RITA W. GRUBER, Judge,

concurring.

I fully agree with the majority’s decision to affirm the Commission’s permanent-impairment rating in this case. I write separately to caution that our decision must not be interpreted to mean that a scar, in and of itself, 11finecessarily constitutes an objective finding sufficient to support the existence of physical impairment.

The Commission found that “the scar on Mr. McWilliams’s forehead and injury to the trigeminal nerve” constituted objective medical evidence to support an impairment rating. (Emphasis added.) It noted Dr. Rutherford’s statement in a letter to appellant’s attorney that the rating was “based upon complaints of pain and sensory loss related to laceration left forehead. This is related to peripheral nerve injury secondary to the laceration involving the first division of the trigeminal nerve.” The Commission also noted Dr. Rutherford’s office entry that Mr. McWilliams had “persisting sensory loss and neuro-pathic pattern pain at the site of scalp laceration” some eleven months after his head injury, and the testimony of Mr. McWilliams, an “extremely credible” witness, that he seldom had headaches before.

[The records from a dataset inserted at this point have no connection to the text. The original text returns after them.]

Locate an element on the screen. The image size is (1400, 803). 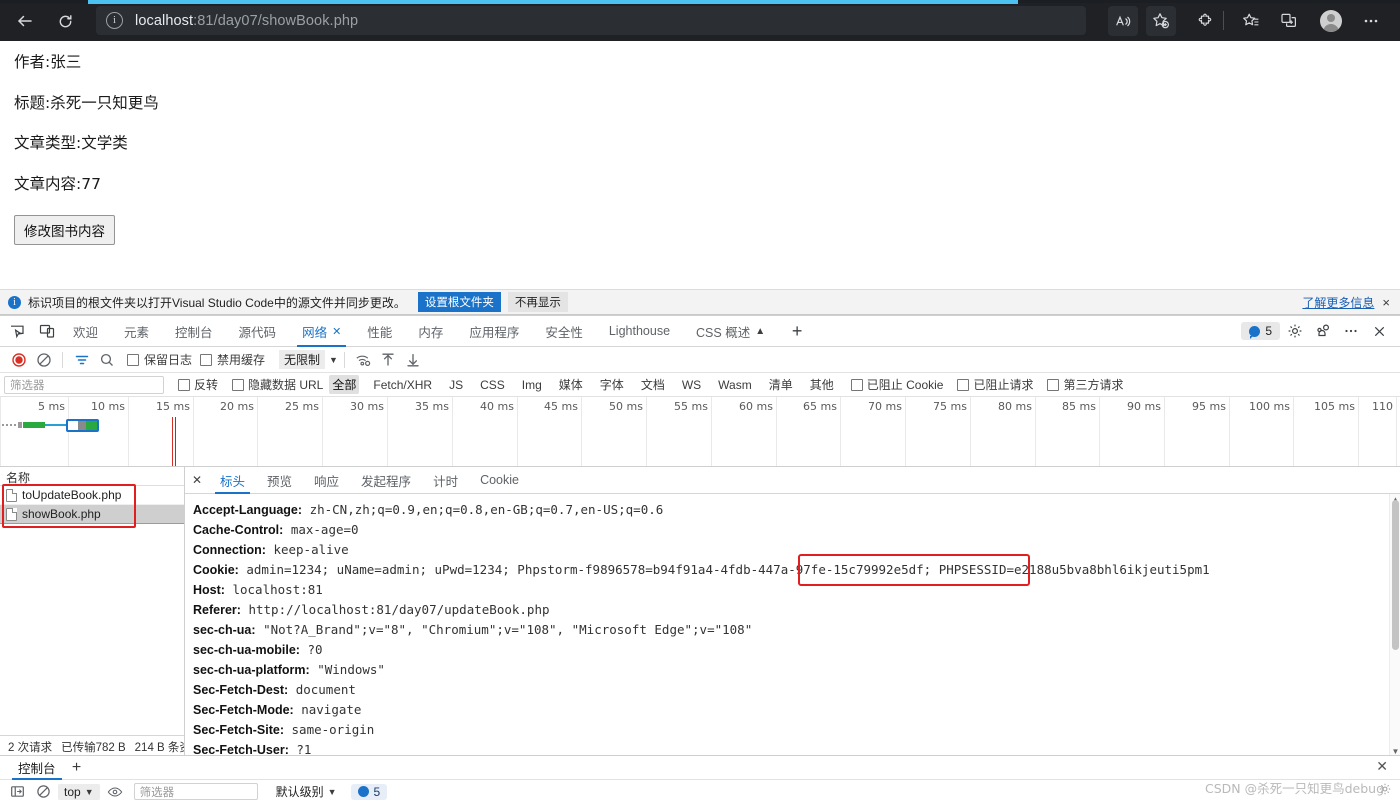
devtools-tab-application: 应用程序 is located at coordinates (494, 332).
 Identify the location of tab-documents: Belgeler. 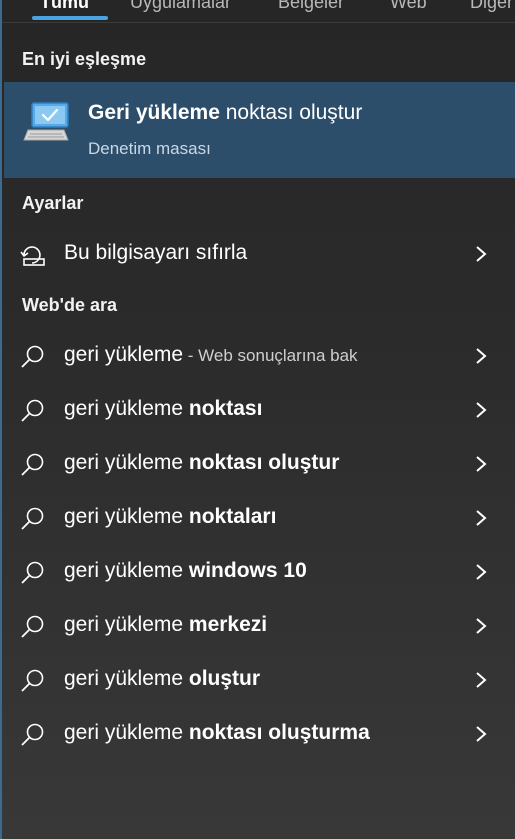
(311, 8).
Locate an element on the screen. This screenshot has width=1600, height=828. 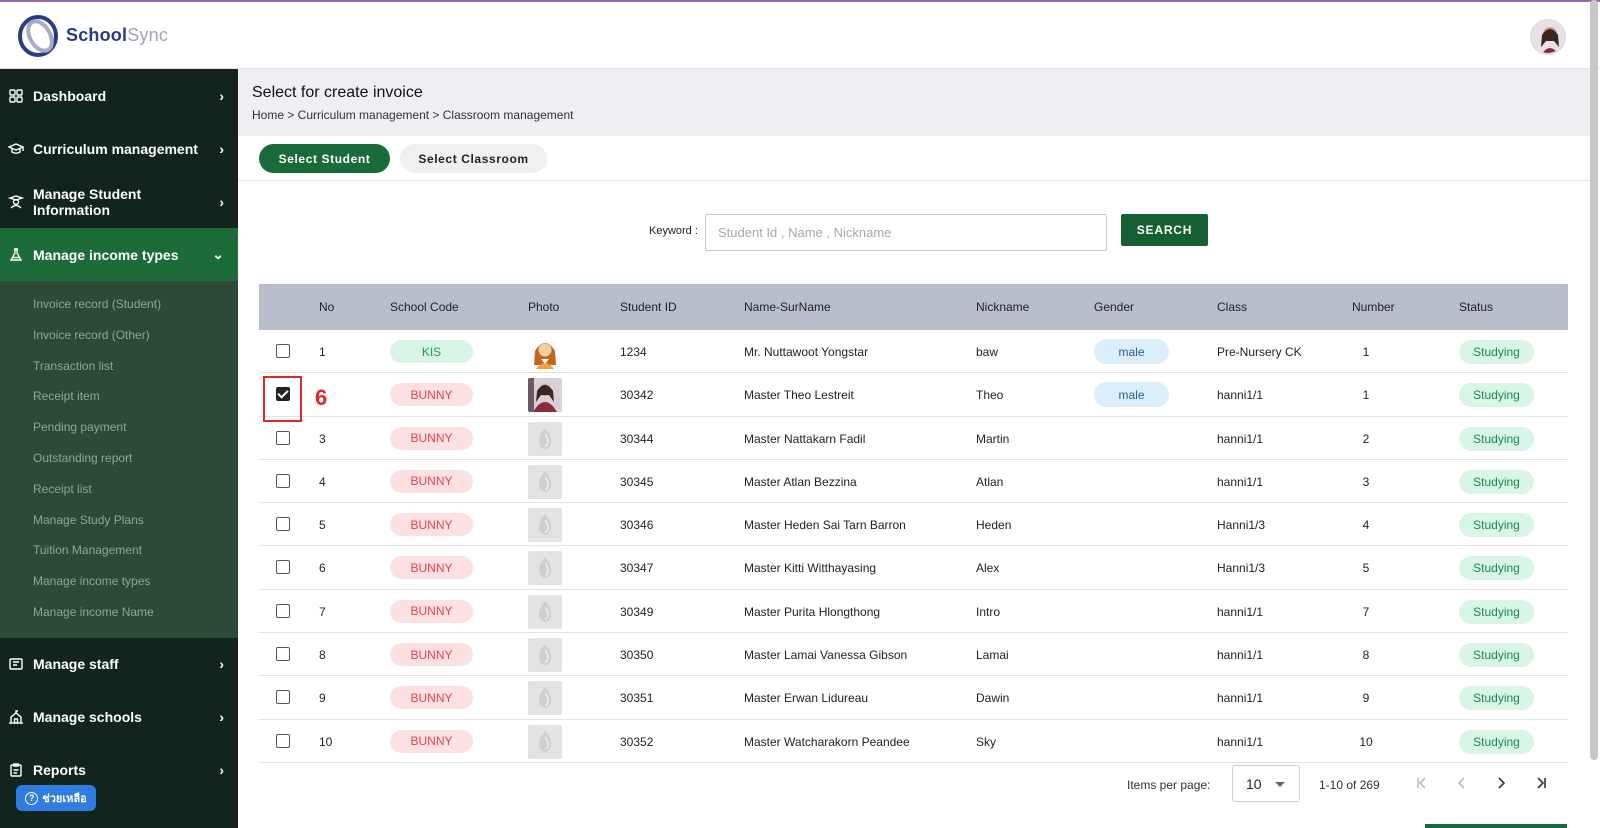
column-header: No is located at coordinates (326, 307).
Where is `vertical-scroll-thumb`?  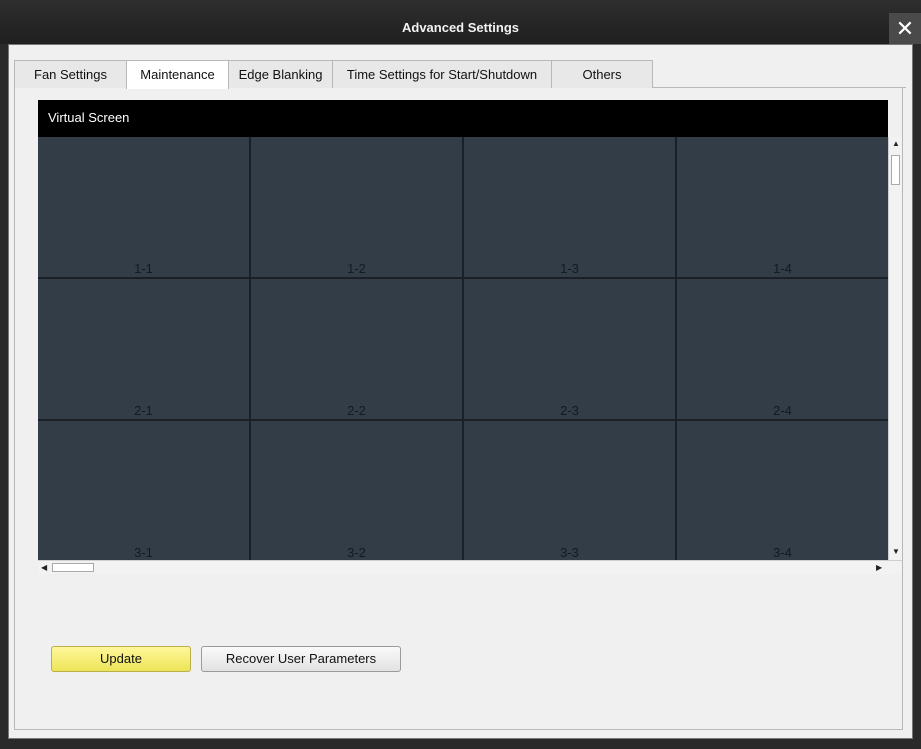
vertical-scroll-thumb is located at coordinates (896, 170).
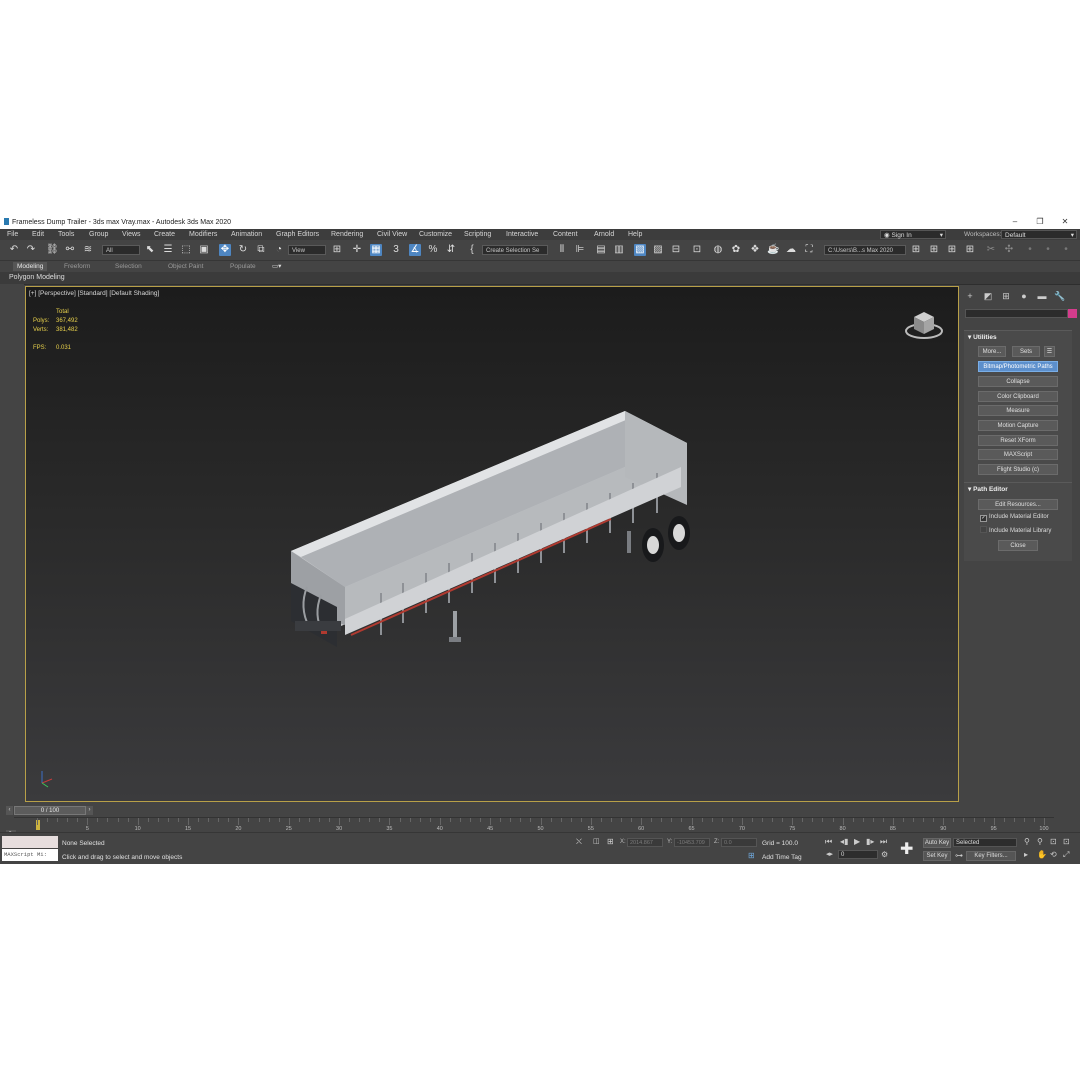 The height and width of the screenshot is (1080, 1080). What do you see at coordinates (610, 842) in the screenshot?
I see `absolute-mode-icon: ⊞` at bounding box center [610, 842].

I emphasize my viewpoint that the scar in and of itself does not constitute substantial evidence to support the Commission’s conclusion that objective medical findings supported an impairment rating. Substantial evidence can be found, however, from the location of the scar at the site of the forehead laceration; Dr. Rutherford’s medical explanation of the relationship between pain and sensory loss, the laceration, and peripheral nerve injury secondary to laceration of the trigeminal nerve; and Mr. McWilliams’s history of an absence of headache problems until after the head injury. Credibility, including the credibility of medical opinions that an injury resulted in |17anatomical impairment, is a matter for the Commission to determine. Singleton v. City of Pine Bluff, 97 Ark. App. 59, 244 S.W.3d 709 (2006).

For the above reasons, I concur in the majority’s decision.